Мы вышли за калитку. В лесу действительно заливались… дрозды, отбивая вечернюю зарю.
— Это певчие дрозды, — разочаровал я Игоря,
— А все равно прекрасно, — тихо ответил он.
Много времени Игорь уделял живописи, часами просиживал за этюдником у пруда или на поляне. Он был художником-самоучкой, лишенным профессионального мастерства, и вместе с тем создавал неожиданно интересные композиции. В сравнении с «шедеврами» нынешних профессионалов-авангардистов, с их заумными «художествами» он был гением. Он охотно дарил
— Я очень благодарен Шевцовым, что они вытащили меня из богемской Москвы и помогли поселиться в этом райском уголке.
Теперь в Москву он выезжал редко, считал себя, впрочем, как и многие из нас, жителем Радонежья. Нам не нравилось нелепое название поселка Семхоз, мы даже ходатайствовали перед местными властями о переименовании, потому как никакого «семенного хозяйства» здесь не осталось. Но нам объяснили, что со временем поселок и город, расширяясь, будут идти навстречу друг другу и сольются, тогда само собой отпадет это название Семхоз и мы станем пригородом.
В домашнем быту Игорь был совершенно беспомощен. Когда жена его уезжала в Москву и он оставался один на даче, то весь харч для него готовился на насколько дней вперед. Как-то захожу к нему, вижу — стоит он расстроенный у плиты, на которой шипит сковородка, густо пахнет жареным. Спрашиваю:
— Ты чем огорчен?
— Да вот хотел сосиски пожарить, а они почему-то корчатся и горят.
— Так ты же с них целлофановую пленку не снял, — невольно рассмеялся я.
Он любил дачу и зимой, когда надо было приготовить дрова, растопить печь. Не очень и тяготился зимним одиночеством. Отрастил себе бороду и сразу постарел лет на десять. Но солидности борода ему не придала, она казалась неестественной, какой-то приклеенной для пижонства.
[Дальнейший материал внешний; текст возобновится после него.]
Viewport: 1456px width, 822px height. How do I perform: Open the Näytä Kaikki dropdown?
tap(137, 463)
Дачная обстановка внесла свои коррективы в творчество Игоря Кобзева: любовную лирику начали вытеснять гражданские, откровенно патриотические мотивы. С Игорем мы встречались ежедневно, поскольку жили на одной, улице, а главное — мы были единомышленниками. Когда в 1970 году после выхода в свет моих романов «Любовь и ненависть» и «Во имя отца и сына» на меня обрушился вал критической травли, Игорь втайне от меня написал честную, острую отповедь моим хулителям, отнес ее в редакцию газеты «Советская Россия», и статья, вопреки противодействию тогдашнего партийного идеолога А. Яковлева, была опубликована. Она была единственной статьей, объективно оценивающей мои романы. Из-за нее последовали вспышки гнева со стороны цековских «агентов влияния» и, как результат— кадровые репрессии: ответственный работник ЦК Дмитрук, а также главный редактор «Советской России» и его заместители лишились своих постов. «Серый кардинал» Суслов беспощадно расправлялся с патриотами. Я был очень благодарен Игорю Кобзеву за его мужественный и благородный поступок. Жаль было и товарищей из «Советской России», отправленных на пенсию.
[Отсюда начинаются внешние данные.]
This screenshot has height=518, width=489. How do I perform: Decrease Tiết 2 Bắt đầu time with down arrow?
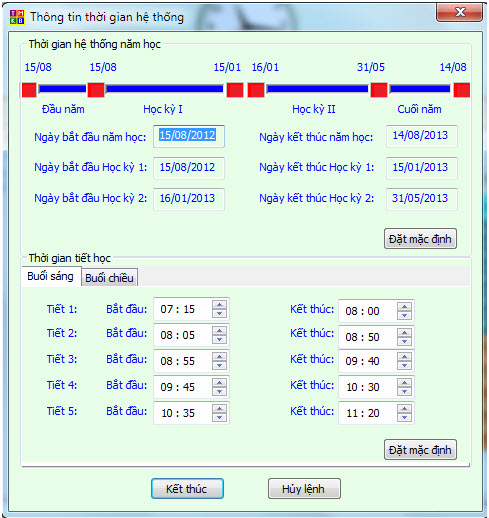[x=219, y=340]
В дружбе Кобзев был ревнив. Он ревновал меня к Фирсову, Серебрякову. Он с обидой упрекал меня:
— Ты наизусть читаешь стихи Фирсова и Серебрякова. А почему не читаешь мои?
— Наверно, потому, что они как-то трудно запоминаются, — пытался я объяснить.
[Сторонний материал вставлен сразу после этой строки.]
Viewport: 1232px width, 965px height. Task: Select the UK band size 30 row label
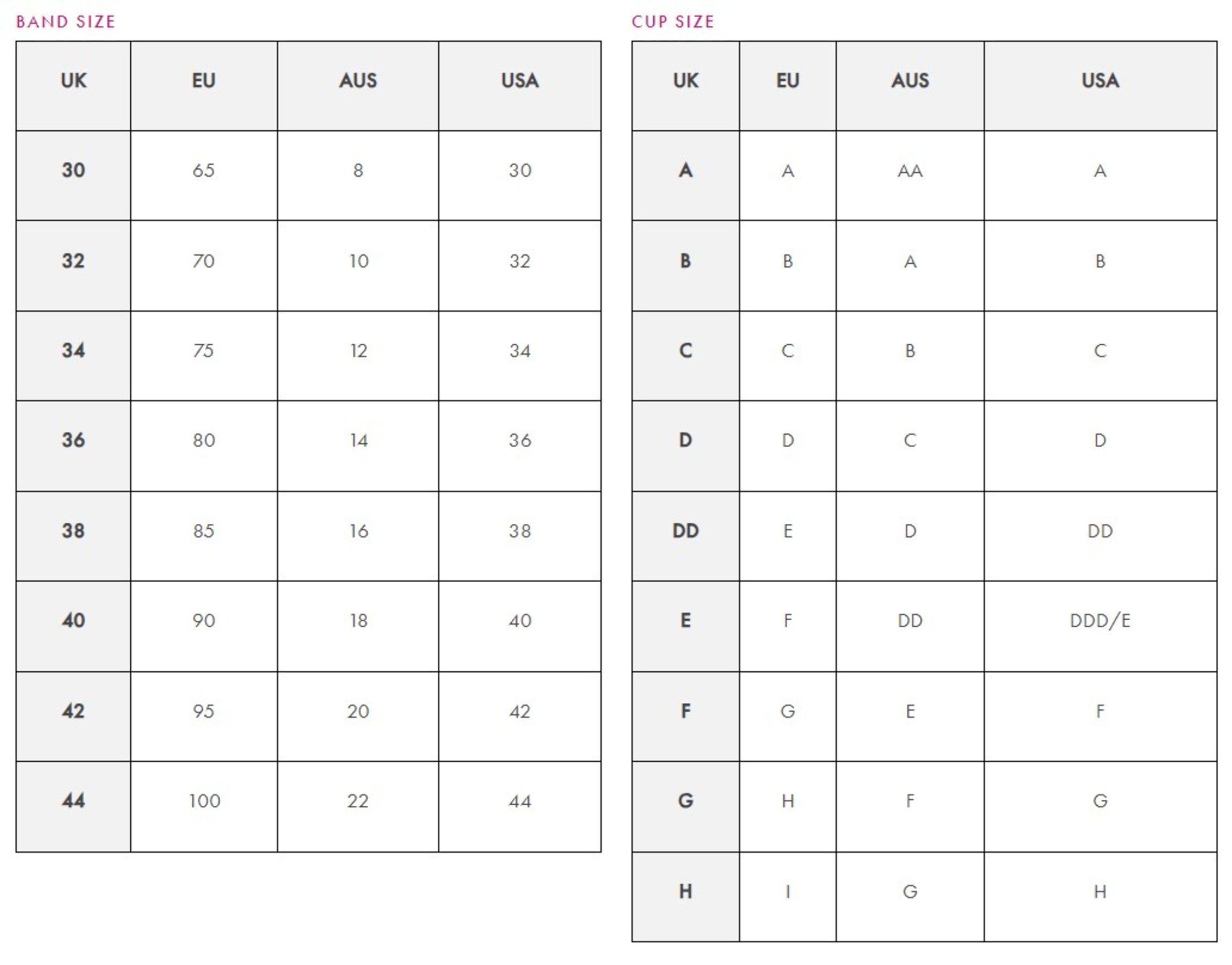point(73,170)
И в самом деле: стихи его мне нравились, особенно те, в которых звучали гражданские мотивы, а вот в памяти почему-то не задерживались. Почему — я не знаю, не могу объяснить. Почти все свои новые, только что написанные стихи он тотчас же читал мне. что называется, «со сковородки», тепленькими. Просил откровенного мнения, и я не щадил авторского самолюбия. Впрочем, как не щадил и он, когда я читал главы из нового романа. Так у нас было заведено.
Радонежские пейзажи использовали в своем творчестве не только поэты. Например, я в своих романах «Лесные дали» и «Голубой бриллиант» некоторые картины писал прямо с натуры.
Иногда из Ленинграда приезжал к нам известный хирург, академик и ленинский лауреат Федор Григорьевич Углов— неистовый борец с пьянством. Останавливался он обычно у Ивана Дроздова, потом они вместе шли ко мне и Кобзеву. Углов категорически требовал от нас не прикасаться к спиртному. Но призыву его вняли только Кобзев и Дроздов.